How To Truly Release Yourself From Struggle
Why do we relate through struggle when the general desire is to be free from it?
It’s fun to share a meme that funnily expresses our particular struggle…
The mom struggle.
The misunderstanding of the other sex struggle.
The diet struggle.
The “whatever struggle”.
On the more serious side of things it’s the struggle with anxiety, body image, a particular shared victimhood, the I can’t get my finances together struggle, the I can’t find my partner or purpose struggle, the desire to change xyz about myself, my life and/or my circumstances struggle, etc.
On one hand, we want to be done with the struggle but, on the other hand, we want to relate to others through the shared struggle.
We calibrate to the struggle through our identity with it.
And once we’ve built an identity with something, it actually becomes harder to release ourselves from it.
The prompting question/inquiry is “Who are you without the struggle?”
What remains when you release an attachment to the struggle?
A vacuum of space opens up.
What will you do with this newfound space…
Will you feed the struggle to fill the space?
Or will you embrace the space and sink into the spacious sense of inner peace it offers?
Logically, the latter makes most sense.
But, when it comes to our identification with “the familiar” there’s a momentum in us that wants to immediately fill the new space with “the familiar”.
Because the familiar feels comfortable.
And when “the familiar” exists in the content of struggle, that’s what we’ll draw back into our experience.
Unless we change our relationship to “the familiar” by observing the pattern at play.
This requires being willing to stay in the spaciousness that opens up WITHOUT trying to immediately fill it up.
This is how you calibrate to the spaciousness of the peace this space offers, instead of the struggle that previously filled this space.
It takes some effort and attention to stop (or slow down) the inclination to refill the space, but this is necessary to recalibrate to something new.
The next time you encounter an opportunity to relate through struggle, see if you can not say anything.
Withhold from saying “me too’’ by adding your relatable story of struggle to the conversation.
Let go of the desire to commiserate or find camaraderie in the shared struggle.
See if you can break the unconscious agreement to the struggle.
See if you can release your identification with it.
See if you can comfortably (or uncomfortably) sit in a space where that’s no longer how you relate to others or yourself.
This will break the unconscious pattern by bringing awareness to it.
(If you’re in the stage of healing where sharing is apart of bringing your struggle to the surface to be acknowledged, understood, processed and healed, this does not apply as this is a step further down your path once you’ve sunk into the identify of your struggle as a plateau in your inner growth. It’s important to know where you are in your journey).
In general, I don’t relate through struggle. I haven’t for years. If I hear friends, or people in general, expressing their struggle(s), there’s hardly a time where I say “me too”.

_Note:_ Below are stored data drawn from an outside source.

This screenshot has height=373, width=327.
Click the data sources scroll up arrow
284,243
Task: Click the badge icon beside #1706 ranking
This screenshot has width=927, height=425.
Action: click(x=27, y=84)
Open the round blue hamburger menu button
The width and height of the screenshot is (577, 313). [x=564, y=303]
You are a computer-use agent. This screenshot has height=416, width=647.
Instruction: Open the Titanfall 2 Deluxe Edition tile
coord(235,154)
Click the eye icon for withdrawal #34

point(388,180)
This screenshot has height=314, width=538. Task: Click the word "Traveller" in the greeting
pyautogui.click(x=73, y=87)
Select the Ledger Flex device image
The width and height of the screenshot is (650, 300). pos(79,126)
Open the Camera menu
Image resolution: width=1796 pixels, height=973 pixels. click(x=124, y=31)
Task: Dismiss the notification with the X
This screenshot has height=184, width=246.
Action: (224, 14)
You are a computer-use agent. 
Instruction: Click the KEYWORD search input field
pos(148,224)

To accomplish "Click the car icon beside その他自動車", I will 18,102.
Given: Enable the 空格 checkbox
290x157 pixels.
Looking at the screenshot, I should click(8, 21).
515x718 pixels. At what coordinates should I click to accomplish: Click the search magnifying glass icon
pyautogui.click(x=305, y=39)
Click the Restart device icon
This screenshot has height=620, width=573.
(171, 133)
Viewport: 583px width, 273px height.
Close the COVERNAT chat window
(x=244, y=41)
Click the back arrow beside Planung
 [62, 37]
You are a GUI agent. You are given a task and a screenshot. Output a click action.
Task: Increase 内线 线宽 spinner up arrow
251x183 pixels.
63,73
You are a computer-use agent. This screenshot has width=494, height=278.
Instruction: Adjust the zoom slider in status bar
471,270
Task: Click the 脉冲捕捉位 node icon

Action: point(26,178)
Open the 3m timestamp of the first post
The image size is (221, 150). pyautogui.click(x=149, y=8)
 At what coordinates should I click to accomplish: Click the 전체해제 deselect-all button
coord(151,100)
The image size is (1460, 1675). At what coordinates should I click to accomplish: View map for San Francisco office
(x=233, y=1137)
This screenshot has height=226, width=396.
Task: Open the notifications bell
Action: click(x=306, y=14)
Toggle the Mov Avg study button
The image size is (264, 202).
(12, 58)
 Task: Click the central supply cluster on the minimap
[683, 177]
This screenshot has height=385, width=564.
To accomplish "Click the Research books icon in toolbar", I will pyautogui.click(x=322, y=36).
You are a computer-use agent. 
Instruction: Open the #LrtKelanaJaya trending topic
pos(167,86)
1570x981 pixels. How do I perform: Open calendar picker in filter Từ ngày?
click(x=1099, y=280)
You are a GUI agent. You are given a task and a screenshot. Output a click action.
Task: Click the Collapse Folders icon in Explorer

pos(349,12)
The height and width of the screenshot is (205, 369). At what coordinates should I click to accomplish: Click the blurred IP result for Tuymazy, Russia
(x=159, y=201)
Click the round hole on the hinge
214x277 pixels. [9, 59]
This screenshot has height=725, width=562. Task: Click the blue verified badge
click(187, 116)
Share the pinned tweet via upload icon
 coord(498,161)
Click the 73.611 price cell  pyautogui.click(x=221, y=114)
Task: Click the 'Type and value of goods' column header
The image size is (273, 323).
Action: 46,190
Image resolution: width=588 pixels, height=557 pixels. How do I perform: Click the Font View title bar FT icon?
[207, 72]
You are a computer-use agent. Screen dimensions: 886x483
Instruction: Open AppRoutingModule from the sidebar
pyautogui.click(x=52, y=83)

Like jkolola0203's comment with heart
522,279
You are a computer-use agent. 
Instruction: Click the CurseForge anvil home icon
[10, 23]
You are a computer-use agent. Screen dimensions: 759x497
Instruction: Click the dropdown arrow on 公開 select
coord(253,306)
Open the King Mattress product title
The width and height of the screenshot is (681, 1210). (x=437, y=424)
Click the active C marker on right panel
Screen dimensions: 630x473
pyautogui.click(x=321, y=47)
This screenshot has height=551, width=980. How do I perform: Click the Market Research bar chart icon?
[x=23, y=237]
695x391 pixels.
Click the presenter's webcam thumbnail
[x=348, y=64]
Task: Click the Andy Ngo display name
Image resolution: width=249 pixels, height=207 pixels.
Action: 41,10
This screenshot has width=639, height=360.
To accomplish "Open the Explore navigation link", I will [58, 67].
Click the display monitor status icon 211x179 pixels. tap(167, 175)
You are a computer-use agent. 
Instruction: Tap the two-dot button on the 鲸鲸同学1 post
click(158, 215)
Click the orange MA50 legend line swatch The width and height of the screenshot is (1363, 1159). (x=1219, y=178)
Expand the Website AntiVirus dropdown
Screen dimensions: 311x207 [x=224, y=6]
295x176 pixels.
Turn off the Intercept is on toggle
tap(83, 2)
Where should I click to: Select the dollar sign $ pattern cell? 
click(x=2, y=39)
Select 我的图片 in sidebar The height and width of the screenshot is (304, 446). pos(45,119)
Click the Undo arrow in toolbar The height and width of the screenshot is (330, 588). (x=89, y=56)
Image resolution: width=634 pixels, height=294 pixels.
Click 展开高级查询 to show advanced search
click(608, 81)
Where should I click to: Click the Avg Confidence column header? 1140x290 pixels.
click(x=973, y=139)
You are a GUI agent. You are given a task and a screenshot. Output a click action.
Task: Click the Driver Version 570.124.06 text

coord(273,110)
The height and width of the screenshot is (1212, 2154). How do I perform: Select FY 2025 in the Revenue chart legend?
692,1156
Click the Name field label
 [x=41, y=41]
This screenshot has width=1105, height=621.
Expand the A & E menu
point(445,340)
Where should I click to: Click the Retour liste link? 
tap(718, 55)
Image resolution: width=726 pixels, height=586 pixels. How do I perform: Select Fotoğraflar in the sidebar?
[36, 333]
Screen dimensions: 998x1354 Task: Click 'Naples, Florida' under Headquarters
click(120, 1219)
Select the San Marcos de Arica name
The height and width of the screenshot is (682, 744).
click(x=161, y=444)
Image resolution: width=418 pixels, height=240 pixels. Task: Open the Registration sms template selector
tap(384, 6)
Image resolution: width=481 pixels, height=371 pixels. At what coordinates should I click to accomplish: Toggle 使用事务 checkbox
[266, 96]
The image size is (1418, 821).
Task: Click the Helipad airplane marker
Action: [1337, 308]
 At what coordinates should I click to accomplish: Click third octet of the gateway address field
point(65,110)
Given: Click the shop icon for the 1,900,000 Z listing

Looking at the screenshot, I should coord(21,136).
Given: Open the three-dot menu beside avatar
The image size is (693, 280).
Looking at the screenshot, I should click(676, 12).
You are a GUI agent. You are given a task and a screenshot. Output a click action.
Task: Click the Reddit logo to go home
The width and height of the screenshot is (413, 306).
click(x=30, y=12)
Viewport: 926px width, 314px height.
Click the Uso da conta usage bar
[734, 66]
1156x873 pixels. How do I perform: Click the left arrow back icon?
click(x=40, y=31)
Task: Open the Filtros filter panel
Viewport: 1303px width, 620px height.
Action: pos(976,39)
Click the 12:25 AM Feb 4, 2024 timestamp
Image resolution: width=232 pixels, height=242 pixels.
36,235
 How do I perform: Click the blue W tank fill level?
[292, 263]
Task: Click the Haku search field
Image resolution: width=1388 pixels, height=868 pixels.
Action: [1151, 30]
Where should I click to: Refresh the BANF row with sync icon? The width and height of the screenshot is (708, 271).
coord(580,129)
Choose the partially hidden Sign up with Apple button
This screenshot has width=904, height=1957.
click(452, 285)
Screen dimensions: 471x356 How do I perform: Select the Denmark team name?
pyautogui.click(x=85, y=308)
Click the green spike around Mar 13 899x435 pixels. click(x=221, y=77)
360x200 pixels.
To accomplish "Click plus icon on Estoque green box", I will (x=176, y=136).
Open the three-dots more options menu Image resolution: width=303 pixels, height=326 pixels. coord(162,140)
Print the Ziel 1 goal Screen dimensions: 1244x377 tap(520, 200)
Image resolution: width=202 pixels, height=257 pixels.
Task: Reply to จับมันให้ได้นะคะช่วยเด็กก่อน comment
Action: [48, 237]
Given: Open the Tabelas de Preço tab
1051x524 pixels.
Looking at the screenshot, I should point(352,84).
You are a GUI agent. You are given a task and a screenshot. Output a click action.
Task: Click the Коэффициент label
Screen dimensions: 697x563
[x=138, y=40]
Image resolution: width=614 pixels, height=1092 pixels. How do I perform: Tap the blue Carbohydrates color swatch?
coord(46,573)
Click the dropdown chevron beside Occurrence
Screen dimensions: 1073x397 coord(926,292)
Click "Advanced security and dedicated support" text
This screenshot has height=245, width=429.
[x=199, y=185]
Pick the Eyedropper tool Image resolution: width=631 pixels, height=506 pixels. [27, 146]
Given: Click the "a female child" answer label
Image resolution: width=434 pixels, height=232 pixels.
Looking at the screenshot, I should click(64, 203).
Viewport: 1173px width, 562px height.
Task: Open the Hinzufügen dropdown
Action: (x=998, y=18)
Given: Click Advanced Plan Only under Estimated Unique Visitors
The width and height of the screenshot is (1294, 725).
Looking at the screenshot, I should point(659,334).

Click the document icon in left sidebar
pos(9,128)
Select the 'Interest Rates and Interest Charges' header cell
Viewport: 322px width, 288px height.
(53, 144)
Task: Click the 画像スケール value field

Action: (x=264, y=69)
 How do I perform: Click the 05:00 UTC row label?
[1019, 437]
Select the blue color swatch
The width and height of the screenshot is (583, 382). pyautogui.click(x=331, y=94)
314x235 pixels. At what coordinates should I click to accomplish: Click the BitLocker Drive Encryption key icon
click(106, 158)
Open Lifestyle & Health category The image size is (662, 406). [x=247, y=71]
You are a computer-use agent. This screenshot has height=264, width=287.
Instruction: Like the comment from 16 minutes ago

It’s not that I’m completely out of struggle; it’s that I generally don’t uphold struggle through an identity with it.
A large part of the inner journey, for me, has been gaining an understanding of how ego moves through our consciousness.
A large part of what I’ve written about over the past decade, especially in A Call To The Heart, has been about demystifying how ego works so we open up to another choice or movement/momentum within us.
There was an initial struggle between acting from the unconscious movement of ego and moving from a more conscious flow of energy.
Choosing between the two could easily be classified as a struggle…
I desired to come from one place and became frustrated when I observed I wasn’t.
Everything I wrote about was focused on understanding these two choices and relaying how I was doing in my own journey (as a way of helping others in their journey).
This vigilance is needed to create a well rounded understanding of the overall all “struggle”.
But there comes a point where an identification with the struggle no longer yields a desirable benefit and, instead, plateaus your capacity to fully transcend “the struggle”.
This is the point at which you have become identified with “the struggle to heal from the struggle”.
It’s no longer about the original struggle.
It’s about your identification with being “in the struggle” and as long as you’re identified with being “in the struggle” you won’t release yourself from that energy.
You’re stuck in this energetic momentum for no reason other than it’s become familiar and what remains without the struggle is not familiar.
This is the point at which your identification with the struggle needs to be looked at and released.
It’s the also the point at which the most peace is available to you.
Without the content of your energy being filled with struggle what, but peace, remains?